Besides, purely economic explanations of fascism didn’t help to build effective anti-fascist movements in the 1930s either. A fuller understanding of these movements, as socialists of different persuasions learned the hard way, required a closer look at the social mass basis of fascism as well as an understanding of the psychological reasons that made fascism attractive for so many of the discontented back in the day.
Marxist theories focusing on the economic conditions, social basis, and psychological motives that produced the fascist rule of Mussolini and Hitler can serve as useful starting points to understand today’s crisis of neoliberal capitalism and its political articulations. Beginning an analysis of today’s conditions with these old theories allows us to see parallels but also significant differences. And they remind us that one thing present then, socialist and communist mass movements, is missing today. Leftists often recite Max Horkheimer’s dictum that “whoever is not prepared to talk about capitalism should also remain silent about fascism.” This dictum should be amended to: Whoever mobilizes against fascism and talks about capitalism should also present a viable socialist alternative. In the absence of such an alternative, neoliberal discontent will be articulated in right-wing terms but capitalists have little reason to take refuge, as they did in 1920s Italy and 1930s Germany, to fascist rule to retain their crisis-ridden power.

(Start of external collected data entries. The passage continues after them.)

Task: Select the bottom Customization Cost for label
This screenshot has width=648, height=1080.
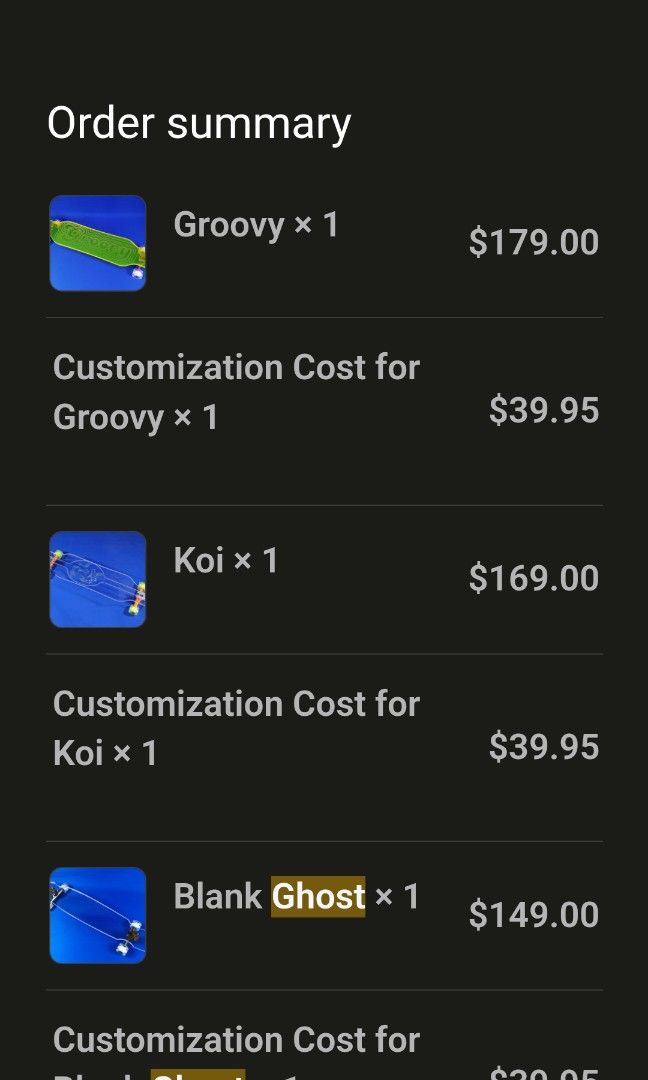Action: coord(236,1040)
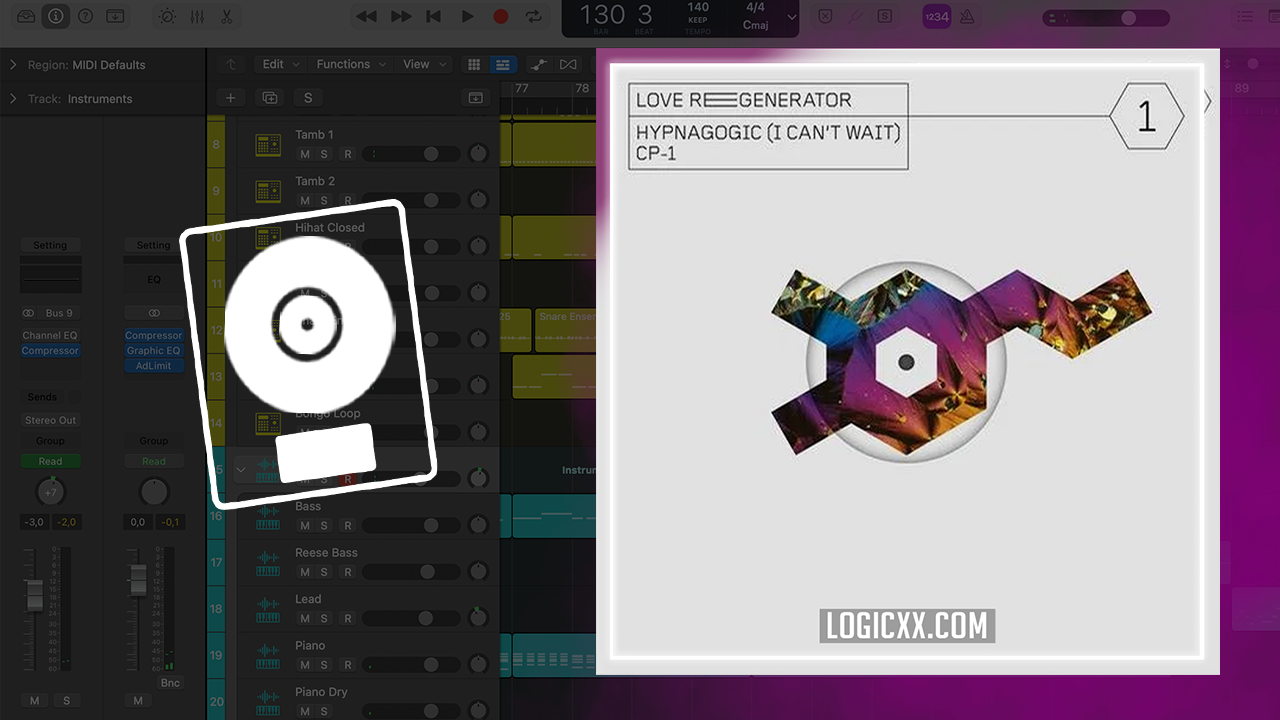Click the Piano track volume slider

point(412,665)
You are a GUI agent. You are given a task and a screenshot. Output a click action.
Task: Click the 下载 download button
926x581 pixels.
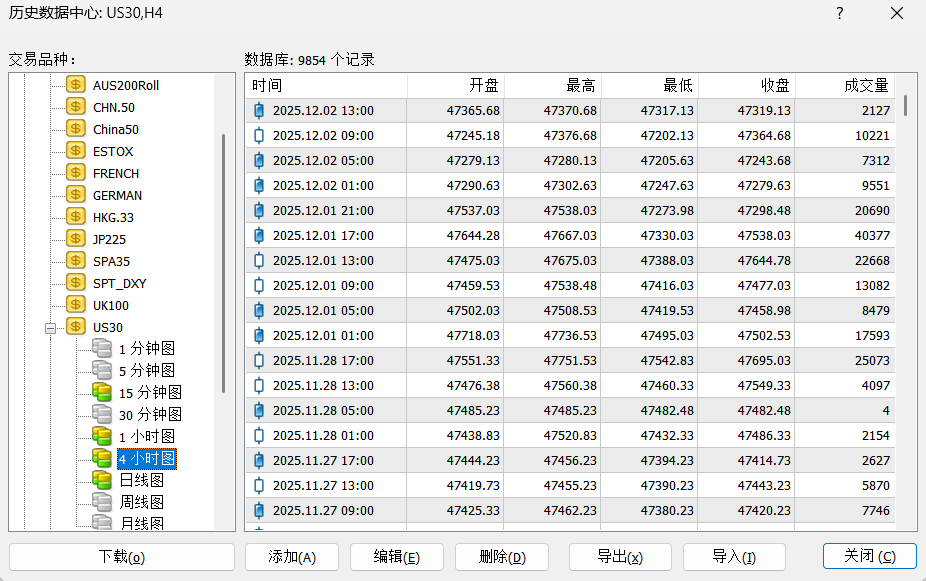tap(120, 556)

Presentation by Ingo Schmidt – teaches Labour Studies at Athabasca University and is one of the organizers of the annual World Peace Forum teach-ins in Vancouver.
- Clara Zetkin (1923): “Fascism”
- Leon Trotsky (1933): “What is National Socialism?”
- Georgi Dimitrov (1935): “The People’s Front”
- Erich Fromm (1942): “The Psychology of Nazism,” in: The Fear of Freedom: p. 178-208
- Ingo Schmidt (2016): “Limits to Social Democracy, Populist Moments and Left Alternatives,” in: The Three Worlds of Social Democracy – A Global View: p. 251-76
- Socialist Register (2016): “The Politics of the Right”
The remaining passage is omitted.